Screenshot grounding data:

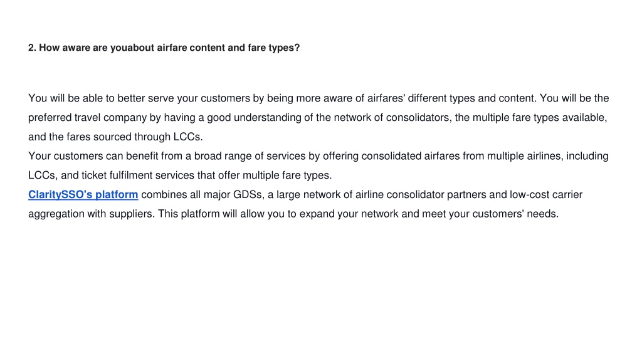The image size is (642, 361).
Task: Open the ClaritySSO's platform link
Action: tap(83, 194)
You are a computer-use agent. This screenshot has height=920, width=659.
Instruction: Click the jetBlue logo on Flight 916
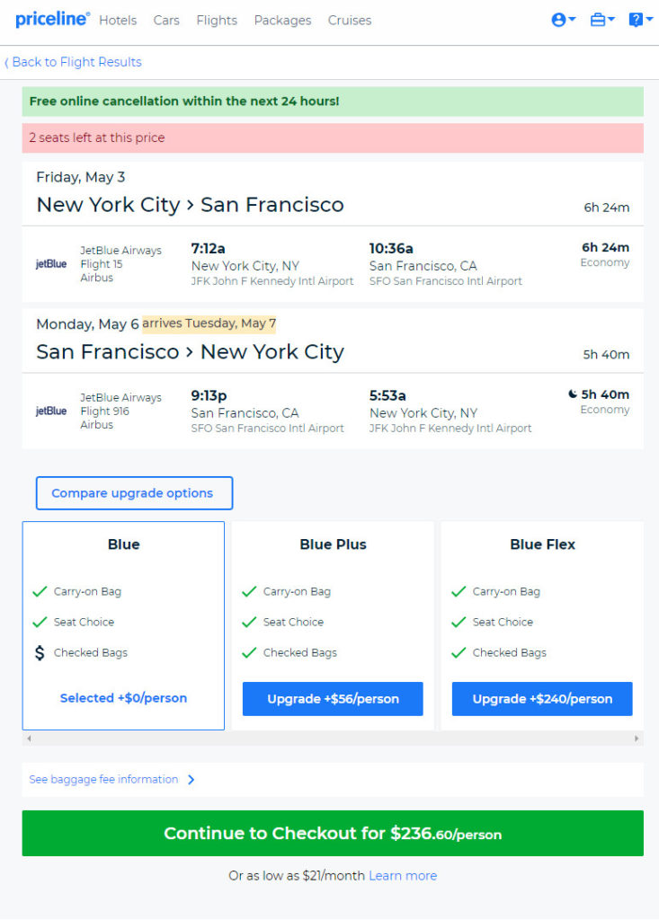pos(51,411)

| WHAT THE EXERCISE ASKS |
The lines from the one containing "Instruction: Click the" through the end of the data above are to be copied exactly, both ends included, and pictures are to be omitted.

| EXERCISE SOLUTION |
Instruction: Click the jetBlue logo on Flight 916
pos(51,411)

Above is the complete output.